08 January 2010

Best Songs of the 2000s (part 2)

Here's the second half of the Top 100 Songs of the 2000s. There were many great songs, but there was only one real contender for No. 1, since nothing else quite captured the, um, shall we say tone of the past 10 years. I'll try to get the albums list up next week. Until then, enjoy...


50. “Galang”—M.I.A.

49. “Upon This Tidal Wave of Young Blood”—Clap Your Hands Say Yeah

The best song I’ve heard about the early days of the war in Iraq, perfectly capturing the thing that made this war different from all the others, that feeling that it simultaneously was and wasn't happening. It’s also about child stars.

48. “We Major”—Kanye West (feat. Nas and Really Doe)


47. “Sawdust & Diamonds”—Joanna Newsom

A moment of almost unbearable vision.

46. “Black Cadillacs”—Modest Mouse

45. “Maps”—Yeah Yeah Yeahs


This classic classic-rock ballad may be the only song from this band that I care about.

44. “Rain Fall Down”—The Rolling Stones

On 2005’s A Bigger Bang, Mick tried actually singing on a Stones album for the first time in about 25 years, and it turns out the old guy can still do it (“Feels like we’re living in a battleground and everybody’s jaa-ah-ah-ah-uzzzzed”).

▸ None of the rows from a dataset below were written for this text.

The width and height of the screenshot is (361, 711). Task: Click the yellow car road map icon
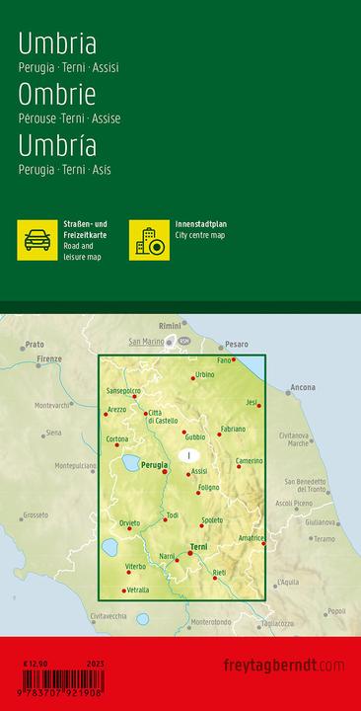pos(37,240)

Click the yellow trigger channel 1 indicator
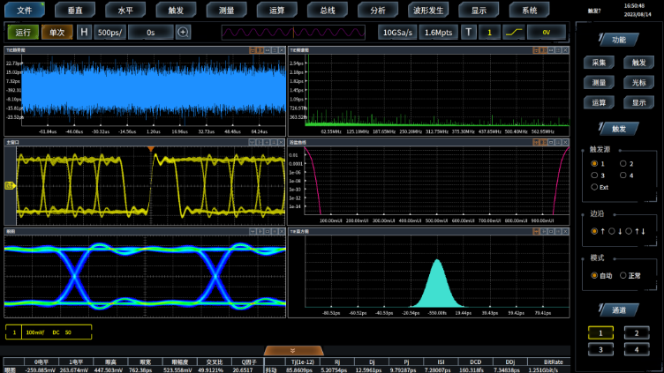(490, 33)
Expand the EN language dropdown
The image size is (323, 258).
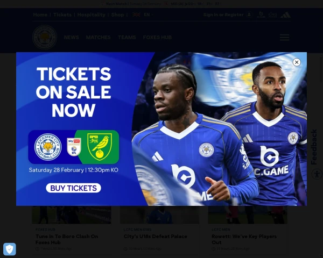(149, 15)
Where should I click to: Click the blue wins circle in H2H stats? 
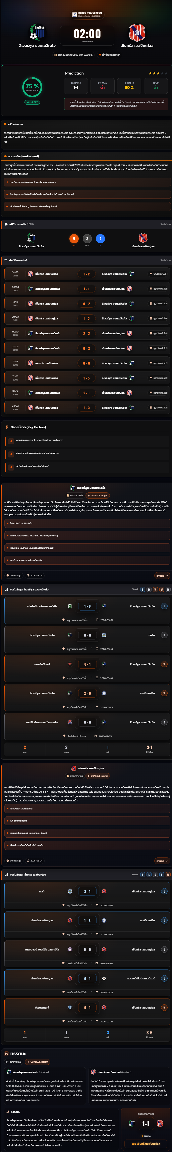coord(100,239)
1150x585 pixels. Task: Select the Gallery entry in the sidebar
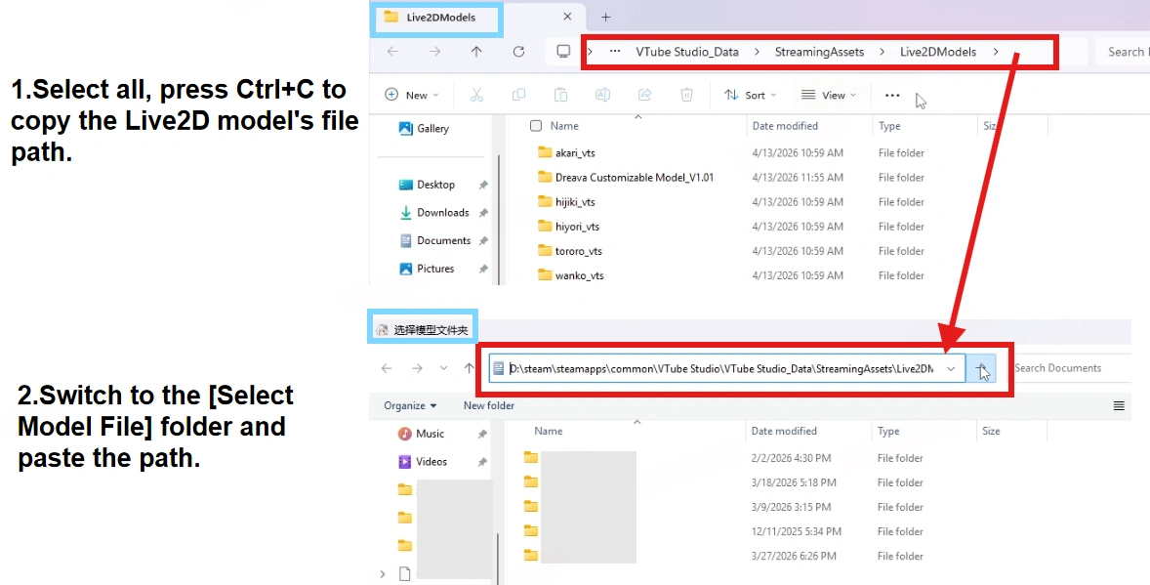tap(433, 128)
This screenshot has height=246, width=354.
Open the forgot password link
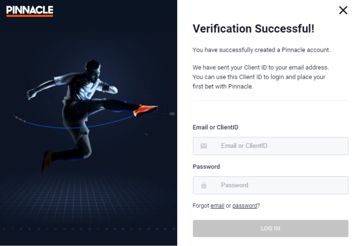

43. “Weak Become Heroes”—The Streets


42. “99 Problems”—Jay-Z


This masculinist banger was more or less what the whole rap-metal thing was trying to get at all along.

41. “The Hardest Button to Button”—The White Stripes


Jack White channels his inner Iggy Pop.

40. “Hercules Theme”—Hercules and Love Affair


39. “White Winter Hymnal”—Fleet Foxes


38. “House of Jealous Lovers”—The Rapture

Back when hipster music wasn't such a bad thing.

37. “Amazing”—Kanye West (feat. Young Jeezy)


36. “Ms. Jackson"—Outkast

Andre and Big Boi do some brilliant tag-teaming in the service of a song of remarkable emotional maturity and complexity.

35. “A Certain Romance”—The Arctic Monkeys

Ladies and gentlemen, I give you Alex Turner: “And over there there’s broken bones/There’s only music so that there’s new ring tones/And it don’t take no Sherlock Holmes/To see it’s a little different around here/Don’t get me wrong though, there’s boys in bands/And kids who like to scrap with pool cues in their hands/And just ’cause he’s had a couple of cans/He thinks it’s all right to act like a dickhead.” I’m not sure how you learn to write lyrics like that, but sitting around listening to records definitely isn’t it.

34. “Pagan Poetry”—Björk

33. “Turn My Way”—New Order (feat. Billy Corgan)

Bernard Sumner lays it all out, with an assist from Billy Corgan. It’s the best track the latter was ever involved in, and that’s not a slam on the Smashing Pumpkins. Well, not a total slam.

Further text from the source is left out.